Successful innovations make customers’ lives better, but it doesn’t necessarily make those companies invest better.
“In some cases, innovation helps us all live higher lives and that doesn’t mean there’s an investment or a company that flows directly from that tailwind,” said Dennis Lynch, head of Counterpoint Global, Morgan Stanley Investment Management, at the Morningstar Investment Conference on Thursday. His team runs several growth equity strategies for Morgan Stanley, including the Morgan Stanley Institutional Inception Portfolio MSSMX,
Russell 2000 had an average annual income of 49.71% at the end of August compared to 12.27% annual growth of the growth index. RUO,
Electric vehicles are one such sector, and that’s why Lynch sold all its shares in Tesla TSLA.
Several years ago.
Lynch said he owned shares of the electric car maker in a “small, speculative position” when the first consumer report review of the car came out about half a dozen years ago. At that point, the company began “a real revenue stream in front of it.”
The team sold shares almost three years later, missing most of the carmaker’s stock price run-up.
Explaining his decision, Lynch said selling cars is a difficult business and selling electric cars means cars that are expensive and need funding for the average consumer.
It comes down to one of his metrics that he uses to evaluate disruptive organizations: focusing on unit economics.
Tesla has high capital intensity and needs to continue to receive funding from the capital market. It’s not necessarily bad, but it puts you in a potential position in times of uncertainty, relying on the kindness of strangers to keep the business model going, ”he said.
Lynch admits that founder Elon Musk did “really amazing things.” But he went back on whether the company could be profitable.
“When you rely on the capital market, and you dream big, there’s a fine line between inspiration and commitment that you may not be able to keep,” he said.
“It simply came to our notice then [stock price] We’ve sold tremendously well since we sold, “he said.” But I think it’s an area where choosing the final winner will be really difficult, especially at today’s prices, “he said.
Lynch, a value-fund manager, spoke with Bill Nigren, chief investment officer of U.S. equities at Oakmark Funds, on a panel of disruptive companies. Nygren had his own decisions on disruptive companies, noting that investors often overlook large companies that could innovate on their own.
Allison transmission ALSN, an example
Which produces transmissions with heavy duty, off-road trucks, fully integrated electric axles. OAKLX,
Owns shares in Indianapolis-based firm.
Oakmark Select grew 13.14% year-over-year at the end of August, trailing the S&P 500 Index SPX.

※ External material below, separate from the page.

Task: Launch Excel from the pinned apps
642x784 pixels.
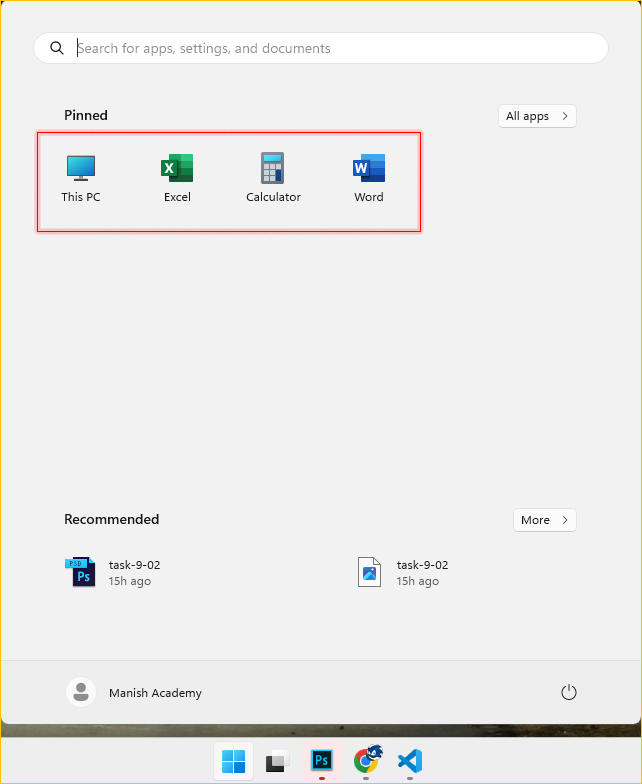Action: pos(177,178)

But the index has been the best since its inception on November 1, with an annual return of 12.46%.
Nigren said moving to electric vehicles would dramatically change that business, but he noted that the overall valuation of new companies in space is the same, which values Alison’s production of electric vehicles, more than the money spent based on value. About research and development. “You could argue that the market is evaluating Allison’s EV business in the same way as other pure EV companies are being evaluated,” he said.
As value managers, the Nigerian team analyzes stocks with a forecast that lasts for about seven years and they will not invest in anything they can justify at current prices, such as Bitcoin BTCUSD,
“We are happy just because we are happy. And I think it would be wise for people not to listen to me on issues where we have decided that we do not know enough to invest.
Lynch, on the other hand, said he was not opposed to taking a chance at an unproven company. His team is willing to place small bets on the company in hopes of winning big, rather than a binary choice or ownership or stock owner.
“There are things where things can go right, but it’s not unreasonable to know that things can go wrong when you have a world where such disruptions are happening, and where these reverse scenes are getting so big,” he said.
Lynch has small positions in Bitcoin and Square SQ,
Due to exposure to cryptocurrencies. Bitcoin has a tendency as a trend, the metric he uses when looking at innovation. Talking about cryptocurrency As prices rise and fall, some protesters are saying that every time it is read it will not last, only come back. “I mean, like Kenny in Bitcoin South Park, you know, the guy dies every episode and he comes back again,” he says.
He called Bitcoin “anti-fragile”, something that benefits from the disorder, which he also likes as a potential diversifier. A big risk is that governments could ban these alternative currencies, Lynch said, but overall, it’s worth having a small speculative position.
“It’s sitting in a small way in a portfolio, which is probably something that can be right when something goes wrong in the rest of our portfolio …. Ten years from now, given Bitcoin’s firmness, it’s worth a small guess,” he said.